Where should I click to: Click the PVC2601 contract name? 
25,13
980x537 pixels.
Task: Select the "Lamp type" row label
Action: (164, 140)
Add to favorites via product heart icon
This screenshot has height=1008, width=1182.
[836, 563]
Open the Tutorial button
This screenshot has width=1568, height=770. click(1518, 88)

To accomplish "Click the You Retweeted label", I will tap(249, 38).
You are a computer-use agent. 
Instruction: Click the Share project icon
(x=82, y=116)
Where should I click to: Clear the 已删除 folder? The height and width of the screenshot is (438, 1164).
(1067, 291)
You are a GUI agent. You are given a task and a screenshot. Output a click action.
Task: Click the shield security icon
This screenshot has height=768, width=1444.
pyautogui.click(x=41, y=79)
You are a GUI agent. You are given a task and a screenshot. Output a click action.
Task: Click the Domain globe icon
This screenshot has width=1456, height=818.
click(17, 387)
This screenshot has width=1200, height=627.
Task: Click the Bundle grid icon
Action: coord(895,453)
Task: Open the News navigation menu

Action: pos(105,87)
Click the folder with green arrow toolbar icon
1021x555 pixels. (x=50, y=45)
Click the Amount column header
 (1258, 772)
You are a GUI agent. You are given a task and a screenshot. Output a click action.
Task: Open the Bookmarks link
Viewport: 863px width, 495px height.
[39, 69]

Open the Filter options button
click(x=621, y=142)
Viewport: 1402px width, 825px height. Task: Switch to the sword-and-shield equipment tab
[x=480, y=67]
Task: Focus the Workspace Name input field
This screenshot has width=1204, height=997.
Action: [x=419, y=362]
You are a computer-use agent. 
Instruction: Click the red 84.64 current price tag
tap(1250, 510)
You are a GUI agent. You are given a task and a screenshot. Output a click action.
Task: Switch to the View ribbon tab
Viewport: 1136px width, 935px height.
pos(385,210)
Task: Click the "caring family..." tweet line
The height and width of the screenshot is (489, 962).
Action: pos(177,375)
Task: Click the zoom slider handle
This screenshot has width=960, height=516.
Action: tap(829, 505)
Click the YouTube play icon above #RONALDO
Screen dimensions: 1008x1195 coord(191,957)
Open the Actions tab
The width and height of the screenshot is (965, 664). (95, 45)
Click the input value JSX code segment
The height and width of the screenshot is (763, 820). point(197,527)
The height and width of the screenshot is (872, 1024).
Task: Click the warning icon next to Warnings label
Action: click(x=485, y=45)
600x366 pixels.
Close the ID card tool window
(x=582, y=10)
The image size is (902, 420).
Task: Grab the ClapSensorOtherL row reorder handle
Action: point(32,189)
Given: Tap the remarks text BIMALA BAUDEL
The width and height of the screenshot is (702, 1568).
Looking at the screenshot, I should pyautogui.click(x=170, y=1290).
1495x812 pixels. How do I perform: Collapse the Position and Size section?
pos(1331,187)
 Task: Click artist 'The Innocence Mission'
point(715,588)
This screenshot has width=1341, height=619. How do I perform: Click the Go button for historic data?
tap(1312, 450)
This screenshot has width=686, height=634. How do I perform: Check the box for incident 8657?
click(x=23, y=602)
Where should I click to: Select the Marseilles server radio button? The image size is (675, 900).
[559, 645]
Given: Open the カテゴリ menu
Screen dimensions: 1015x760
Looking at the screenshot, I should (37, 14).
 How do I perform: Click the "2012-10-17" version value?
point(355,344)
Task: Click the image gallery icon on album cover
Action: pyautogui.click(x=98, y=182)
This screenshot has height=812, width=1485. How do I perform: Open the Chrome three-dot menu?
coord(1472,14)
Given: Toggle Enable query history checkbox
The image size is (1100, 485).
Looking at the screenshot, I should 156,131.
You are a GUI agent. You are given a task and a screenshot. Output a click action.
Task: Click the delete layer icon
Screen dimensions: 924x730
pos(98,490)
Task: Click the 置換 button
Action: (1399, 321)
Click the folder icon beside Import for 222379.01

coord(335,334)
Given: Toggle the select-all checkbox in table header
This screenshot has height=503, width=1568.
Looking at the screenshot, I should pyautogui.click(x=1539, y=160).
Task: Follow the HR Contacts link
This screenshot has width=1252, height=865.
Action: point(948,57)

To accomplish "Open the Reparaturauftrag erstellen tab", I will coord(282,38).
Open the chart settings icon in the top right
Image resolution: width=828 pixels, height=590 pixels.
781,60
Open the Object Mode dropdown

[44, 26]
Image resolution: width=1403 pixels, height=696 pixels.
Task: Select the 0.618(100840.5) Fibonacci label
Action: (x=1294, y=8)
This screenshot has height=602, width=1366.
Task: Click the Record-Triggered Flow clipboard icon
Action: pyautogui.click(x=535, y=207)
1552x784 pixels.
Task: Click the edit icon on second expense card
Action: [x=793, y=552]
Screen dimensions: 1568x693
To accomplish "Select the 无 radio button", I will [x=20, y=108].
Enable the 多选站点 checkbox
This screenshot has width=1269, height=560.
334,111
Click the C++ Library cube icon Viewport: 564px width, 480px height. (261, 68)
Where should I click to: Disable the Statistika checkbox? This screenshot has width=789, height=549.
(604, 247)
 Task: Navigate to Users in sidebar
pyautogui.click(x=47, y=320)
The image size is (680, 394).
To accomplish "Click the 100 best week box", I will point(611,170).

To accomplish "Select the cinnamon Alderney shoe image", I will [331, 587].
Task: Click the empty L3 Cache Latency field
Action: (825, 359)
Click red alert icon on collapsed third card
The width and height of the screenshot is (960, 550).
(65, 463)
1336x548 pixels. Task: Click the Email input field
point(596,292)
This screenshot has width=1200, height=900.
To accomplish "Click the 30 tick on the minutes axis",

----

**Task item:**
All lines from the beginning of the entries through the line marked "Task: Click the Domain globe icon" are to be output exactly; nothing else belongs in the answer.

**Exercise solution:**
Where should I click to: Click the PVC2601 contract name? 
25,13
980x537 pixels.
Task: Select the "Lamp type" row label
Action: (164, 140)
Add to favorites via product heart icon
This screenshot has height=1008, width=1182.
[836, 563]
Open the Tutorial button
This screenshot has width=1568, height=770. click(1518, 88)

To accomplish "Click the You Retweeted label", I will tap(249, 38).
You are a computer-use agent. 
Instruction: Click the Share project icon
(x=82, y=116)
Where should I click to: Clear the 已删除 folder? The height and width of the screenshot is (438, 1164).
(1067, 291)
You are a GUI agent. You are given a task and a screenshot. Output a click action.
Task: Click the shield security icon
This screenshot has height=768, width=1444.
pyautogui.click(x=41, y=79)
You are a GUI agent. You are given a task and a screenshot. Output a click action.
Task: Click the Domain globe icon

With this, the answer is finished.